### Dataset

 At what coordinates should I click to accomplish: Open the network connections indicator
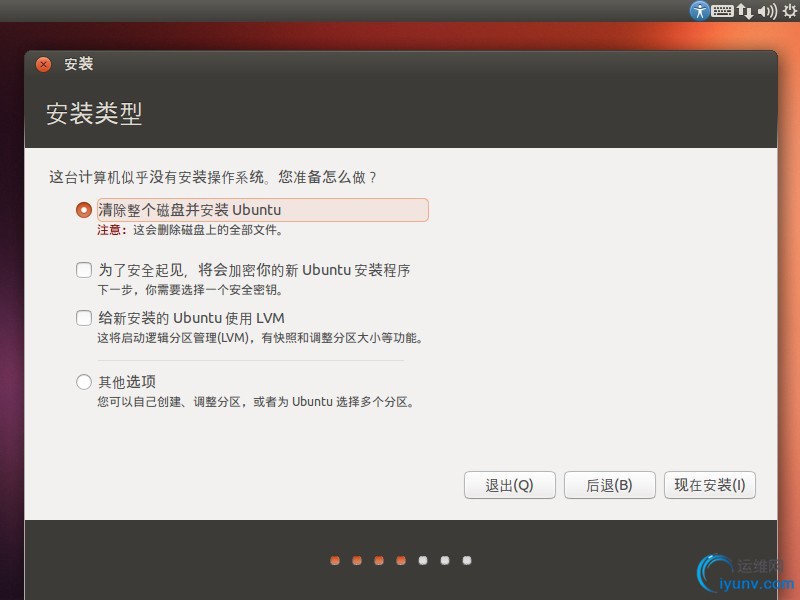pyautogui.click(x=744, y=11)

######
### Dataset

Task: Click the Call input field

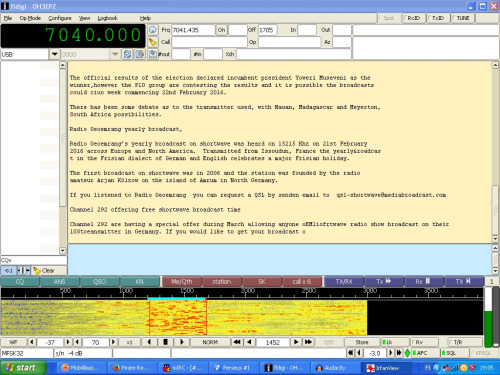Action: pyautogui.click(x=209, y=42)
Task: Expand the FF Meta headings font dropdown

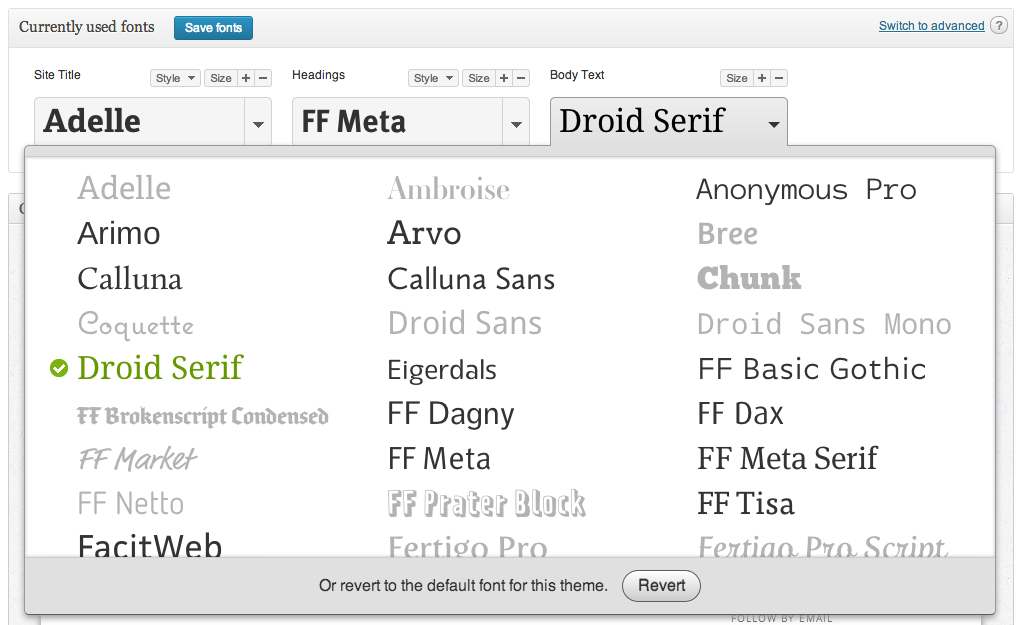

######

__Directions__. Reproduce, exactly and only, the lines of the records above starting at the line with "Task: Click the Call input field" and ending at the line with "Task: Expand the", both included. Leave every picture out.

__Reply to the task__.
Task: Click the Call input field

Action: pyautogui.click(x=209, y=42)
Task: Expand the FF Meta headings font dropdown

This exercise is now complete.